An ultramarathoner with a rare genetic condition allowing him to run nonstop was attacked by a coyote during a trail race through the wilderness.
Dean Karnazes, 59, was completing a 150-mile trail run in California’s Marin Headlands north of San Francisco when the attack happened on August 13.
‘I got attacked by a coyote, that’s a first,’ Karnazes said seemingly laughing off the pain. ‘It knocked me over. Thankfully, I’m running with poles, so I whacked it and it ran away. Kinda brutal.’
Karnazes can be seen with blood covering his face and large gash under his mouth.
‘Not sure what I’m gonna do, but I guess I gotta keep going or it will probably come back for me,’ he said.
Karnazes was competing in the Marin Headlands Endurance Run. The race, which takes place in the so-called Trail Running Mecca, routes runners past the Golden Gate Bridge and up the northern California coast.
Later, Karnazes posted on Instagram that the coyote ‘won the battle’.
He also shared the bloody video on Twitter.
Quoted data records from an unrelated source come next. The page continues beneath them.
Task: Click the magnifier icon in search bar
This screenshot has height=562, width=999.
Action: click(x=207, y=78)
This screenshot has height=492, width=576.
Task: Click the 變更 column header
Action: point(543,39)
‘I’ve been attacked by a shark and now a coyote,’ he wrote. ‘Both incidents were terrifying.’
Karnazes said he believes coyotes have become a bigger problem due to human interaction.
‘I’ve witnessed firsthand people (mostly tourists) have been feeding wild coyotes in the Marin Headlands,’ he wrote in an Instagram post after the race.
‘When you see someone feeding a coyote, please say something. The local Rangers are doing the best they can, but we trail runners are out in these areas more than anyone.’
Karnazes is able to run for such long distances due to a rare genetic condition that allows him to rapidly flush lactic acid from his body – enabling him to run great distances without getting tired.
Some of Karnazes accomplishments include running a marathon to the South Pole at -13 degrees Fahrenheit and running through Death Valley, which can get above 110 degrees Fahrenheit.
Karnazes also ran 50 marathons in all 50 states in 50 days, according to his website.